Release mechanisms of urinary tract antibiotics when mixed with bioabsorbable polyesters.

In depth knowledge of the thermal properties of drugs is particularly important when they are designed for incorporation into a thermoplastic polymer matrix. In this paper a representative set of Urinary Tract Infection (UTI) antibiotics were studied using thermogravimetric analysis (TGA) and differential scanning calorimetry (DSC), and then blended via solvent-casting method with poly(D,L-lactide-co-ε-caprolactone).
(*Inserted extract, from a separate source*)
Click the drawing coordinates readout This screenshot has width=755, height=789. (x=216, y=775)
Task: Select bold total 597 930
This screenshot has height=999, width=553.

Of these, amoxicillin, cefdinir, levofloxacin and norfloxacin showed a co-continuous morphology with the polyester, whereas blends with ciprofloxacin, nitrofurantoin and tobramycin resulted in two immiscible phases. E. coli susceptibility results showed that the activity of these antibiotics was not affected by the interactions with the polymer matrix. The presence of the drug did not change the hydrolytic degradation kinetics of this fully amorphous polyester (KMw of ~0.050 days-1). However, the release profiles from the long-term studies (105 days) with a 10 or 30% of antibiotic-loaded films were quite different. While water was able to penetrate the polymer matrix and elute the entire levofloxacin content in the first 8 h, the burst release of cefdinir reached a value under 75%. A more interesting profile was obtained with nitrofurantoin, suggesting that a lengthy treatment is achievable. <30% of the drug was burst released, ~55% eluted by diffusion up to day 42 and the rest driven by the weight loss of the bioabsorbable polyester.